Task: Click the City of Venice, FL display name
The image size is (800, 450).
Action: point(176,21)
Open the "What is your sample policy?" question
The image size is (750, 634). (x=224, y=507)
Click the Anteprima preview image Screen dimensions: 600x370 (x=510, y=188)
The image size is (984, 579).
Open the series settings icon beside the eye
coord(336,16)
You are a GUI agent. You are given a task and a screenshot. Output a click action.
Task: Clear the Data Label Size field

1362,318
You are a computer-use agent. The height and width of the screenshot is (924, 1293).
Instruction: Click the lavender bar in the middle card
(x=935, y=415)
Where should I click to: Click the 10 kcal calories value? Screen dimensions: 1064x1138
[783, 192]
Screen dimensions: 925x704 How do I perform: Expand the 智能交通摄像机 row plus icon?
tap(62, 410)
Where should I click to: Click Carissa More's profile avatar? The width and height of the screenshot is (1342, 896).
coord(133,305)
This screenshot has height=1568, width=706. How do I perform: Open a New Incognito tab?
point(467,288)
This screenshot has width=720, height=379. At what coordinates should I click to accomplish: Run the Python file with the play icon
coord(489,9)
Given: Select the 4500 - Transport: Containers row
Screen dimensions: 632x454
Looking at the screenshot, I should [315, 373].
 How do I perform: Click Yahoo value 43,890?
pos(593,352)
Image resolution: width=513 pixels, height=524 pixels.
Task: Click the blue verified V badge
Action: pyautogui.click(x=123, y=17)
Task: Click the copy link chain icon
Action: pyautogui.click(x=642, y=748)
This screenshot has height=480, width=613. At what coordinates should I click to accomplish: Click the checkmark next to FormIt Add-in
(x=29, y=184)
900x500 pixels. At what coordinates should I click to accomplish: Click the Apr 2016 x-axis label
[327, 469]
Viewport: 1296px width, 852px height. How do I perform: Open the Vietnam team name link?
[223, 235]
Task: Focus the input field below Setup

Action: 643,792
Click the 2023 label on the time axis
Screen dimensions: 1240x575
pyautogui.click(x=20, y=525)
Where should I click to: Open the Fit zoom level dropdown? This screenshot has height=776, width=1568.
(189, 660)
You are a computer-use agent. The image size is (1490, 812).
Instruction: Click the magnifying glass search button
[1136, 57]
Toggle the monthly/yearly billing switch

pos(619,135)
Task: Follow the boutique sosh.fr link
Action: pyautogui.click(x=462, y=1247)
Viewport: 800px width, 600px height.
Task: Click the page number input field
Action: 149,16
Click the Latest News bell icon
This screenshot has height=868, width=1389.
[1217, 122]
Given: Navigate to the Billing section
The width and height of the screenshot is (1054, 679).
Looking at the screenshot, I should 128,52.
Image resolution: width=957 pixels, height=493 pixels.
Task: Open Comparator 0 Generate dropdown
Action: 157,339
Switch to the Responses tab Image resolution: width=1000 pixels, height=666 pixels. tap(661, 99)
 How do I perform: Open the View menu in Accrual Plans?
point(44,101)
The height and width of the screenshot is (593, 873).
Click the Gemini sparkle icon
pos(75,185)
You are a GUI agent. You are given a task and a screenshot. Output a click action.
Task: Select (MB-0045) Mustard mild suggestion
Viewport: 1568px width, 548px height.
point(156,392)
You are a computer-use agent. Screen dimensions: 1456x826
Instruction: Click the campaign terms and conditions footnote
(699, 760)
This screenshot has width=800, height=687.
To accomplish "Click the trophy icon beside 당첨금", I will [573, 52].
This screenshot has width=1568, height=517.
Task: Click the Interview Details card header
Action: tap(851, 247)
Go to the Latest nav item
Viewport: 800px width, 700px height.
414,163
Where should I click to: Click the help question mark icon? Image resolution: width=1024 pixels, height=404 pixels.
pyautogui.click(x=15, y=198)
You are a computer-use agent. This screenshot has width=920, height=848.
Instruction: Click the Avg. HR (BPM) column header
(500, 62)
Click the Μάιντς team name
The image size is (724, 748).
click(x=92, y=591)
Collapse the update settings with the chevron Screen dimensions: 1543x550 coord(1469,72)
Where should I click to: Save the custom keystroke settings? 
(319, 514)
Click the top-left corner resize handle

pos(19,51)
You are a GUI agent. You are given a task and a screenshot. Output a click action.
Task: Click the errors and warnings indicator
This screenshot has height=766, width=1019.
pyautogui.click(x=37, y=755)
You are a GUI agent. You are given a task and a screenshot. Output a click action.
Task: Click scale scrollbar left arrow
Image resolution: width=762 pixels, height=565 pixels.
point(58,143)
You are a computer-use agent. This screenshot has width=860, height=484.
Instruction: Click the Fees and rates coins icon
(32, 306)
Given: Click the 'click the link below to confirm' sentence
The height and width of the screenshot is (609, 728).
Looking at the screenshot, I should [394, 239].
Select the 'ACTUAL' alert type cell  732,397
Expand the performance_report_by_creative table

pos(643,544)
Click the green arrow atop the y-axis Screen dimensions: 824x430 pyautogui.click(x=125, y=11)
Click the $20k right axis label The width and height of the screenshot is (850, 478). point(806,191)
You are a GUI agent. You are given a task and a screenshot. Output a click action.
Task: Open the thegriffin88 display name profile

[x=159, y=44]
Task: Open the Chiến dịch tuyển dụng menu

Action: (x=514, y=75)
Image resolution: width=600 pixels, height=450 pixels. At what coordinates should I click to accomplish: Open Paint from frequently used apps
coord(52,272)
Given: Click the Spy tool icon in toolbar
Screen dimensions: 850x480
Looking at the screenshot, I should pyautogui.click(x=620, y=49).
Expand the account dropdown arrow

### WORK INSTRUCTION
Repeat the entries exactly, leaving nothing out.

### RESPONSE
Task: Click the City of Venice, FL display name
The image size is (800, 450).
Action: point(176,21)
Open the "What is your sample policy?" question
The image size is (750, 634). (x=224, y=507)
Click the Anteprima preview image Screen dimensions: 600x370 (x=510, y=188)
The image size is (984, 579).
Open the series settings icon beside the eye
coord(336,16)
You are a GUI agent. You are given a task and a screenshot. Output a click action.
Task: Clear the Data Label Size field

1362,318
You are a computer-use agent. The height and width of the screenshot is (924, 1293).
Instruction: Click the lavender bar in the middle card
(x=935, y=415)
Where should I click to: Click the 10 kcal calories value? Screen dimensions: 1064x1138
[783, 192]
Screen dimensions: 925x704 How do I perform: Expand the 智能交通摄像机 row plus icon?
tap(62, 410)
Where should I click to: Click Carissa More's profile avatar? The width and height of the screenshot is (1342, 896).
coord(133,305)
This screenshot has height=1568, width=706. How do I perform: Open a New Incognito tab?
point(467,288)
This screenshot has width=720, height=379. At what coordinates should I click to accomplish: Run the Python file with the play icon
coord(489,9)
Given: Select the 4500 - Transport: Containers row
Screen dimensions: 632x454
Looking at the screenshot, I should [315, 373].
 How do I perform: Click Yahoo value 43,890?
pos(593,352)
Image resolution: width=513 pixels, height=524 pixels.
Task: Click the blue verified V badge
Action: pyautogui.click(x=123, y=17)
Task: Click the copy link chain icon
Action: pyautogui.click(x=642, y=748)
This screenshot has height=480, width=613. At what coordinates should I click to accomplish: Click the checkmark next to FormIt Add-in
(x=29, y=184)
900x500 pixels. At what coordinates should I click to accomplish: Click the Apr 2016 x-axis label
[327, 469]
Viewport: 1296px width, 852px height. How do I perform: Open the Vietnam team name link?
[223, 235]
Task: Focus the input field below Setup

Action: 643,792
Click the 2023 label on the time axis
Screen dimensions: 1240x575
pyautogui.click(x=20, y=525)
Where should I click to: Open the Fit zoom level dropdown? This screenshot has height=776, width=1568.
(189, 660)
You are a computer-use agent. The image size is (1490, 812).
Instruction: Click the magnifying glass search button
[1136, 57]
Toggle the monthly/yearly billing switch

pos(619,135)
Task: Follow the boutique sosh.fr link
Action: pyautogui.click(x=462, y=1247)
Viewport: 800px width, 600px height.
Task: Click the page number input field
Action: 149,16
Click the Latest News bell icon
This screenshot has height=868, width=1389.
[1217, 122]
Given: Navigate to the Billing section
The width and height of the screenshot is (1054, 679).
Looking at the screenshot, I should 128,52.
Image resolution: width=957 pixels, height=493 pixels.
Task: Open Comparator 0 Generate dropdown
Action: 157,339
Switch to the Responses tab Image resolution: width=1000 pixels, height=666 pixels. tap(661, 99)
 How do I perform: Open the View menu in Accrual Plans?
point(44,101)
The height and width of the screenshot is (593, 873).
Click the Gemini sparkle icon
pos(75,185)
You are a GUI agent. You are given a task and a screenshot. Output a click action.
Task: Select (MB-0045) Mustard mild suggestion
Viewport: 1568px width, 548px height.
point(156,392)
You are a computer-use agent. Screen dimensions: 1456x826
Instruction: Click the campaign terms and conditions footnote
(699, 760)
This screenshot has width=800, height=687.
To accomplish "Click the trophy icon beside 당첨금", I will [573, 52].
This screenshot has width=1568, height=517.
Task: Click the Interview Details card header
Action: tap(851, 247)
Go to the Latest nav item
Viewport: 800px width, 700px height.
414,163
Where should I click to: Click the help question mark icon? Image resolution: width=1024 pixels, height=404 pixels.
pyautogui.click(x=15, y=198)
You are a computer-use agent. This screenshot has width=920, height=848.
Instruction: Click the Avg. HR (BPM) column header
(500, 62)
Click the Μάιντς team name
The image size is (724, 748).
click(x=92, y=591)
Collapse the update settings with the chevron Screen dimensions: 1543x550 coord(1469,72)
Where should I click to: Save the custom keystroke settings? 
(319, 514)
Click the top-left corner resize handle

pos(19,51)
You are a GUI agent. You are given a task and a screenshot. Output a click action.
Task: Click the errors and warnings indicator
This screenshot has height=766, width=1019.
pyautogui.click(x=37, y=755)
You are a GUI agent. You are given a task and a screenshot. Output a click action.
Task: Click scale scrollbar left arrow
Image resolution: width=762 pixels, height=565 pixels.
point(58,143)
You are a computer-use agent. This screenshot has width=860, height=484.
Instruction: Click the Fees and rates coins icon
(32, 306)
Given: Click the 'click the link below to confirm' sentence
The height and width of the screenshot is (609, 728).
Looking at the screenshot, I should [394, 239].
Select the 'ACTUAL' alert type cell  732,397
Expand the performance_report_by_creative table

pos(643,544)
Click the green arrow atop the y-axis Screen dimensions: 824x430 pyautogui.click(x=125, y=11)
Click the $20k right axis label The width and height of the screenshot is (850, 478). point(806,191)
You are a GUI agent. You are given a task and a screenshot. Output a click action.
Task: Open the thegriffin88 display name profile

[x=159, y=44]
Task: Open the Chiến dịch tuyển dụng menu

Action: (x=514, y=75)
Image resolution: width=600 pixels, height=450 pixels. At what coordinates should I click to accomplish: Open Paint from frequently used apps
coord(52,272)
Given: Click the Spy tool icon in toolbar
Screen dimensions: 850x480
Looking at the screenshot, I should pyautogui.click(x=620, y=49).
Expand the account dropdown arrow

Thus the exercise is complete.